EXERCISE DESCRIPTION: Copy each line of the following material that has the string "list".

━━ INPUT RECORDS ━━

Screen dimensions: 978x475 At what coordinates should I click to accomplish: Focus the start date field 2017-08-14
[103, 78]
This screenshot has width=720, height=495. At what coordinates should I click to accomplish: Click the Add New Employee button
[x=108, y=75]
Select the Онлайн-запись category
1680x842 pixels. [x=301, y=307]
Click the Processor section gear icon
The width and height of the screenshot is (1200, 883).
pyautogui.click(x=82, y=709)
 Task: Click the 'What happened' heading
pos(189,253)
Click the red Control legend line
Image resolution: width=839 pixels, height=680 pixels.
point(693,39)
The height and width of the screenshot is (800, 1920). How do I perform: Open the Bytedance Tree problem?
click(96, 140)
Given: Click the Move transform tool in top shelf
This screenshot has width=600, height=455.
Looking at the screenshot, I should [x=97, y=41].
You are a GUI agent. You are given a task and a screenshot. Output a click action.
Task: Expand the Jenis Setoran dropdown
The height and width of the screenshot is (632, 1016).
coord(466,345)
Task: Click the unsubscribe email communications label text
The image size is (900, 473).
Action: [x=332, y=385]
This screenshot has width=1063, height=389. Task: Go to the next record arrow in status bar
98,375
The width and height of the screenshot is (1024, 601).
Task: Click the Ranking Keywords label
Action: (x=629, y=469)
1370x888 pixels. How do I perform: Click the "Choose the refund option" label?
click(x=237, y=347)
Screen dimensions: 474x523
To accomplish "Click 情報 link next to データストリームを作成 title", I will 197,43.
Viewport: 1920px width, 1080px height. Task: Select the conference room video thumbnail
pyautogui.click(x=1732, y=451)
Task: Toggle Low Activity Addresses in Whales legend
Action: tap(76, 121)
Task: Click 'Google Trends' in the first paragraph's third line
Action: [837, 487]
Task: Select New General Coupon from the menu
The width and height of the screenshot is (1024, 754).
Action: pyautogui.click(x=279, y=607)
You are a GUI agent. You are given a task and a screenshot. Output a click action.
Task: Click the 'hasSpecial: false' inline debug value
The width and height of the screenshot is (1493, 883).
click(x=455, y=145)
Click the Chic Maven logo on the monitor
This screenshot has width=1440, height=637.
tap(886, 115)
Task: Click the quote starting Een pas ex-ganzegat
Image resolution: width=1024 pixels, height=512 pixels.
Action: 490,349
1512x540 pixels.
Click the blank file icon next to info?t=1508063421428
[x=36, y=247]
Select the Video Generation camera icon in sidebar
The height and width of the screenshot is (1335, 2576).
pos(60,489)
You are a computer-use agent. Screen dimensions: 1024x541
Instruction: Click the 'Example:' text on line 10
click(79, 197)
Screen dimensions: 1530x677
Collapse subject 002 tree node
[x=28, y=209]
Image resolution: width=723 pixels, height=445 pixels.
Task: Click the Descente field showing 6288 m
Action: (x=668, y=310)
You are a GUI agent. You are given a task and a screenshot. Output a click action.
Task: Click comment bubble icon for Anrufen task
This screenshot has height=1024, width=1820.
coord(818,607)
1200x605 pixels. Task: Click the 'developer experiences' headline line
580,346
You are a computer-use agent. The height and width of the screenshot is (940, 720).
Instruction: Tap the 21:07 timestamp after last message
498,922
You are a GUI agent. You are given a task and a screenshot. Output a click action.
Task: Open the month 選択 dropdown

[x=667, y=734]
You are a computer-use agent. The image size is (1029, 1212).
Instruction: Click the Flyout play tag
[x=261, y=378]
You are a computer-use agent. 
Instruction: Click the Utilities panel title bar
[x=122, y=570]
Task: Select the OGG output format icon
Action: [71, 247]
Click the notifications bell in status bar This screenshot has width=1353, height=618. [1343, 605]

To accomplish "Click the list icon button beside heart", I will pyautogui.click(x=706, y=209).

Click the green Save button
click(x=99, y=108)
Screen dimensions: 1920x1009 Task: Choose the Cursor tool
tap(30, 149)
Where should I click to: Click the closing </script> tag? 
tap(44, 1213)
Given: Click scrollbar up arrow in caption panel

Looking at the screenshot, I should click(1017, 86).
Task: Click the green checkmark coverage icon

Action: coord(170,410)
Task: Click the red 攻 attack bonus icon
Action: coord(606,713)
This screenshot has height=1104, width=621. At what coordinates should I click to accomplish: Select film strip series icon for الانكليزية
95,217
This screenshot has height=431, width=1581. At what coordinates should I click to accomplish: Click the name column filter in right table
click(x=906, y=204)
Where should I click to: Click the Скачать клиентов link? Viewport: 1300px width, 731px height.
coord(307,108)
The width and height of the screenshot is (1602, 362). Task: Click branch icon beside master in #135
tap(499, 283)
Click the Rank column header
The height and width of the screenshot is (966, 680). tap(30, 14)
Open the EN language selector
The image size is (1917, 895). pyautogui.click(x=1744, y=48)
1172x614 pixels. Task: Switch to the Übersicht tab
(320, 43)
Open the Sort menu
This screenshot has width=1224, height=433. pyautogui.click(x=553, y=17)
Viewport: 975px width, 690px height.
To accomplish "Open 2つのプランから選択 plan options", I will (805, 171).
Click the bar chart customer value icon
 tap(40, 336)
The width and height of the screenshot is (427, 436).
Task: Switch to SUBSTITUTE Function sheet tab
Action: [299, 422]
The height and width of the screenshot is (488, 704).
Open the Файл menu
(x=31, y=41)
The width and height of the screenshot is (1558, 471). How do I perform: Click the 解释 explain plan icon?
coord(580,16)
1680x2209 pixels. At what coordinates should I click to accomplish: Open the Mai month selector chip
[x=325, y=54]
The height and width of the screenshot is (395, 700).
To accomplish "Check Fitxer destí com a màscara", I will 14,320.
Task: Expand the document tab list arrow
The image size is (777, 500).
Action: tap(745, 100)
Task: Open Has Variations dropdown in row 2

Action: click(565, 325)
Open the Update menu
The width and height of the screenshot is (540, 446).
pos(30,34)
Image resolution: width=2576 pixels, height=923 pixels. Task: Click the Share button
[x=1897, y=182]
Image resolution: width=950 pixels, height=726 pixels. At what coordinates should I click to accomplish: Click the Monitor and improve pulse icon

━━━

SOLUTION FOR THIS EXERCISE:
To accomplish "Click the list icon button beside heart", I will pyautogui.click(x=706, y=209).
Task: Expand the document tab list arrow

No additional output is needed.